**TASK OBJECTIVE**
Copy out every line of the listing below that contains the word "what".

**EXCERPTED RECORDS**

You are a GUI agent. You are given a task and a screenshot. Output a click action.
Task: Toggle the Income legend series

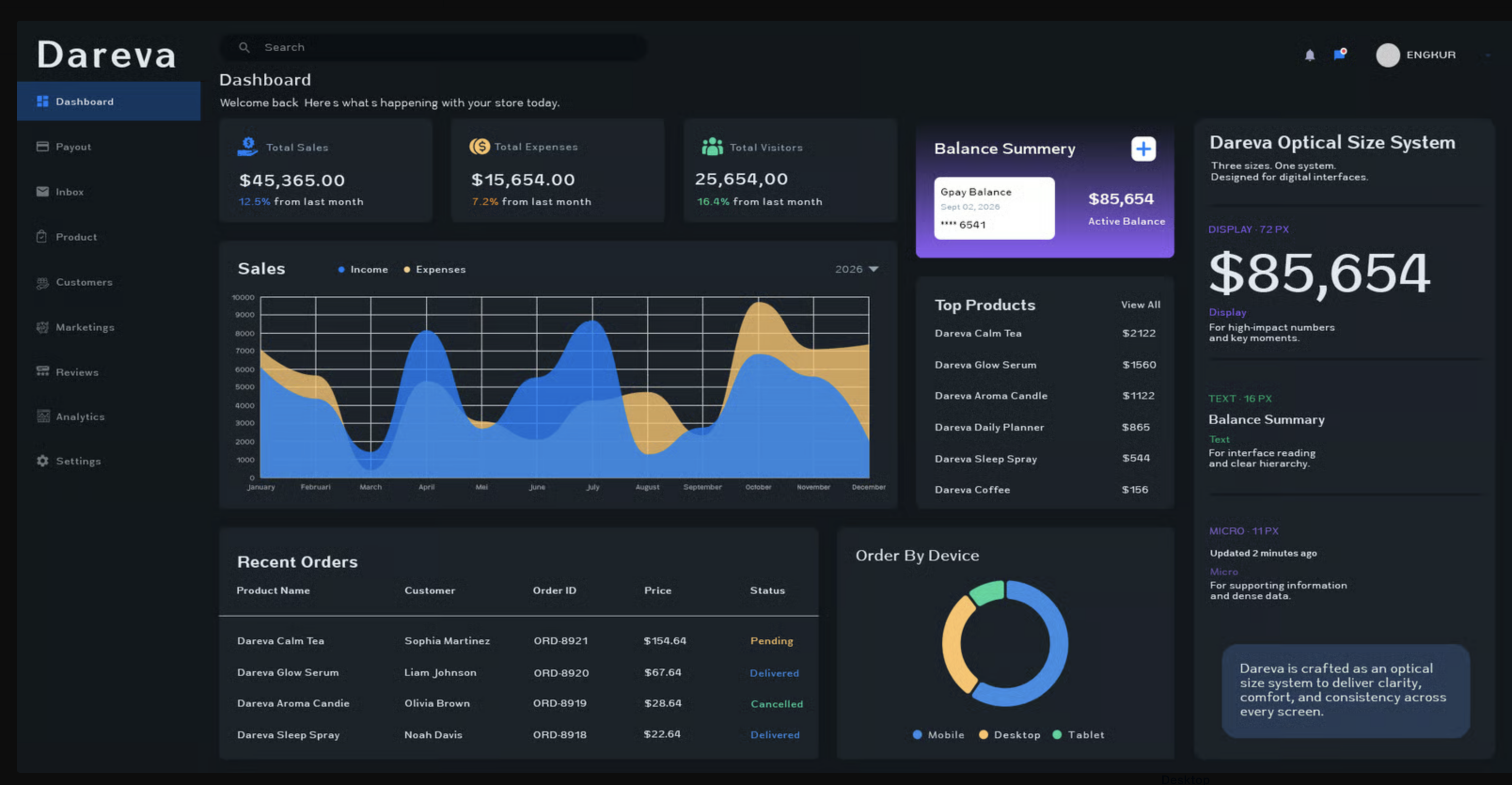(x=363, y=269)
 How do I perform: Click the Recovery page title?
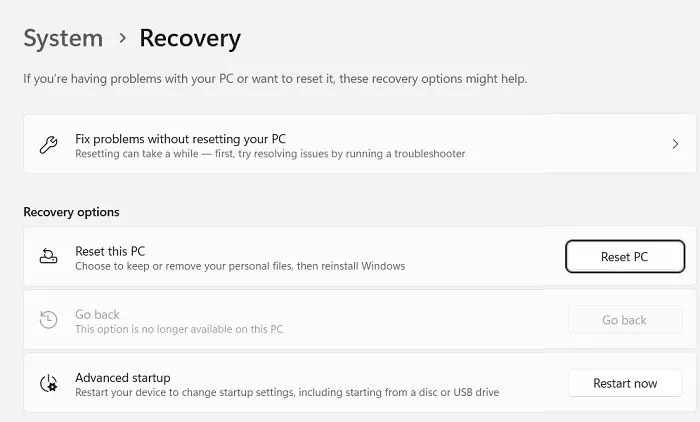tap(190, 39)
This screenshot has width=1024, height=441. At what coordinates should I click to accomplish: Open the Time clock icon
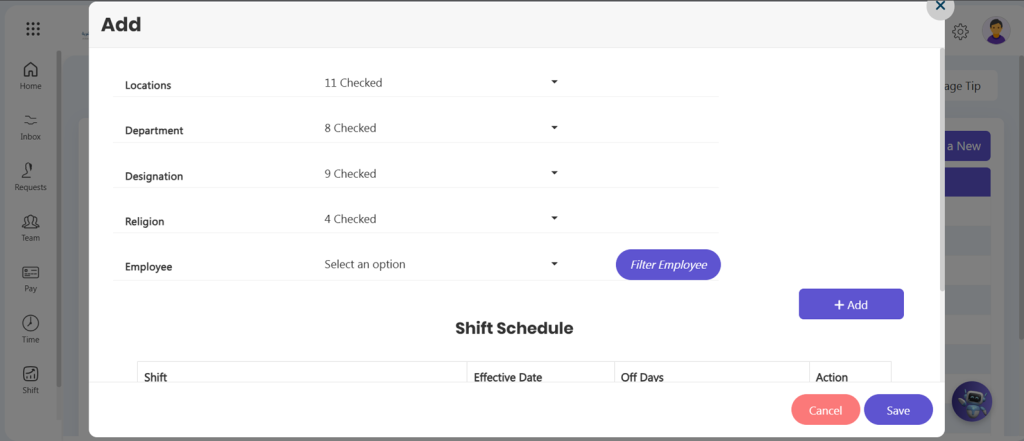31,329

* * *

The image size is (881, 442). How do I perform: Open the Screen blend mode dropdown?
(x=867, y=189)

...

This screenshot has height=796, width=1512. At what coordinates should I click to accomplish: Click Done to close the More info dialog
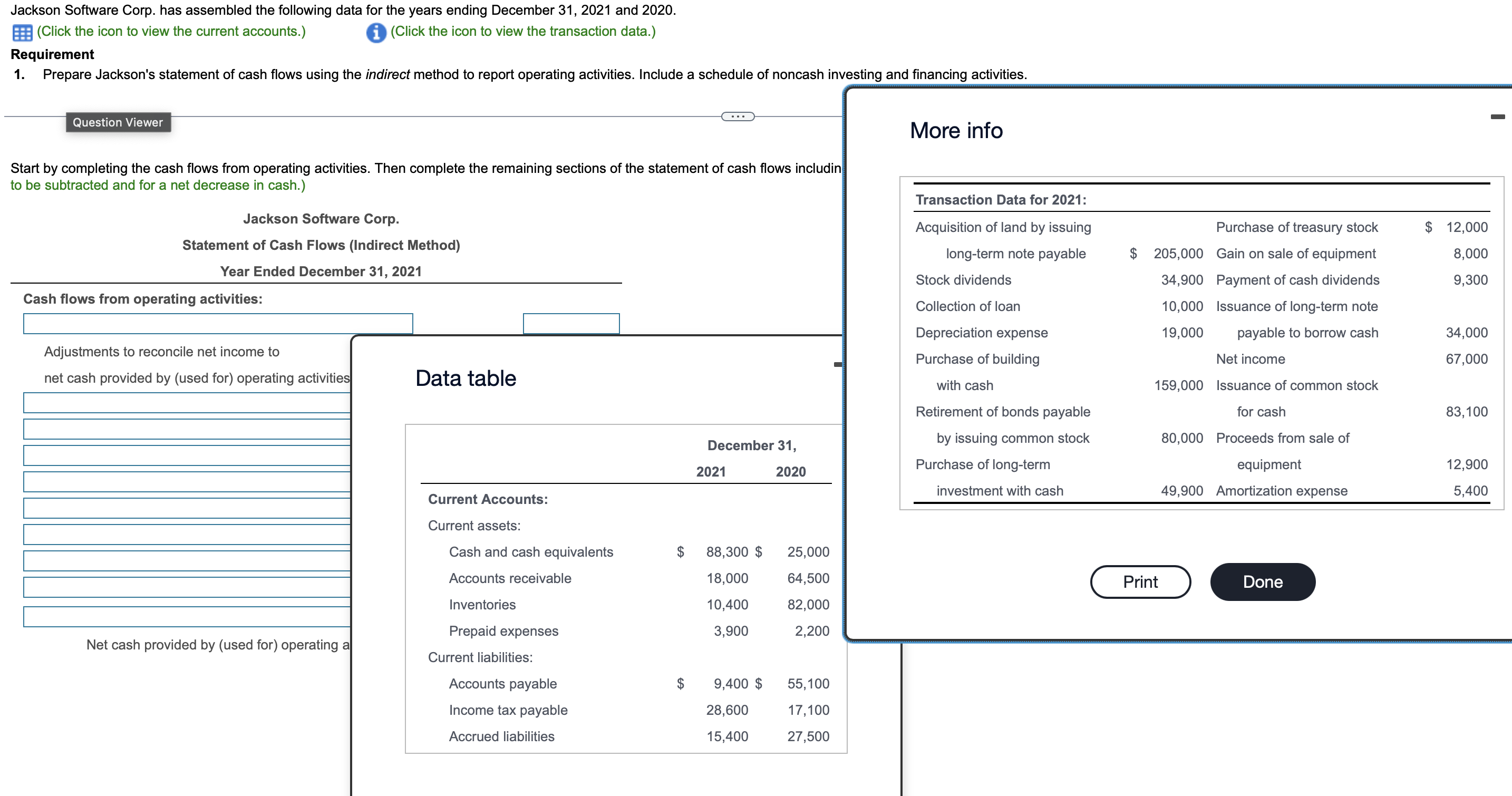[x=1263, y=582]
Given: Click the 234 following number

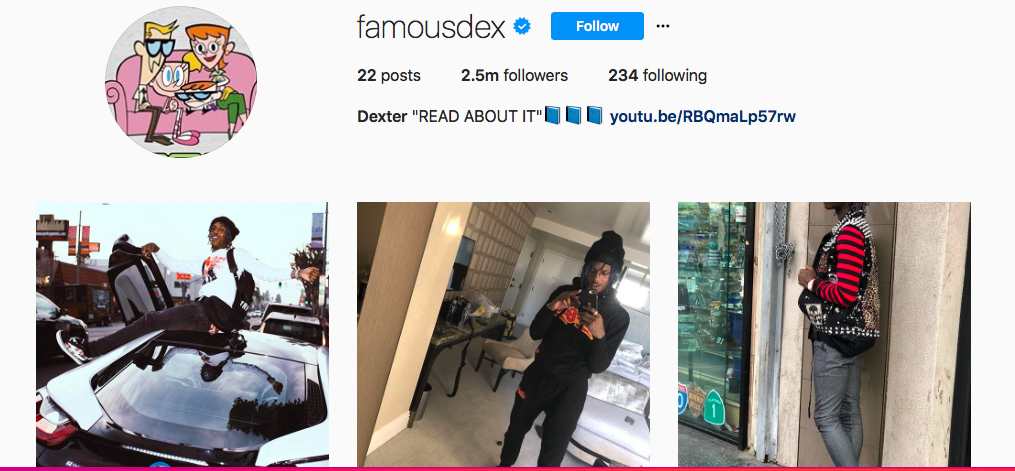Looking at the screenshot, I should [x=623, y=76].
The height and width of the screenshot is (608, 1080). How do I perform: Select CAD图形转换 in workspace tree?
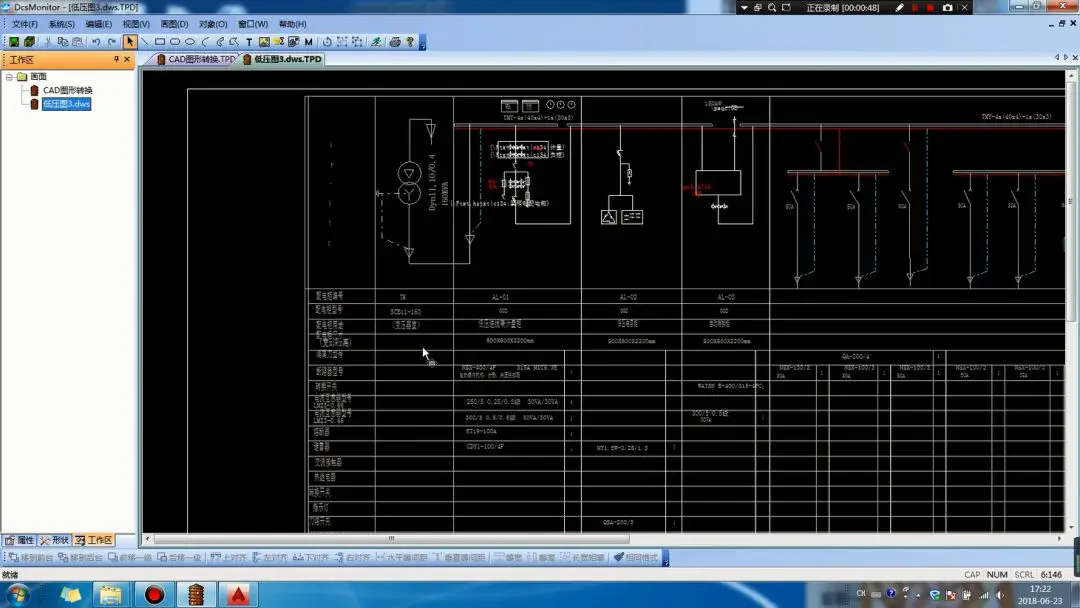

**RESULT OF THIS TASK**
This screenshot has width=1024, height=441. At what coordinates should I click to accomplish: Open the Time clock icon
This screenshot has height=796, width=1512. At what coordinates should I click to accomplish: Click Done to close the More info dialog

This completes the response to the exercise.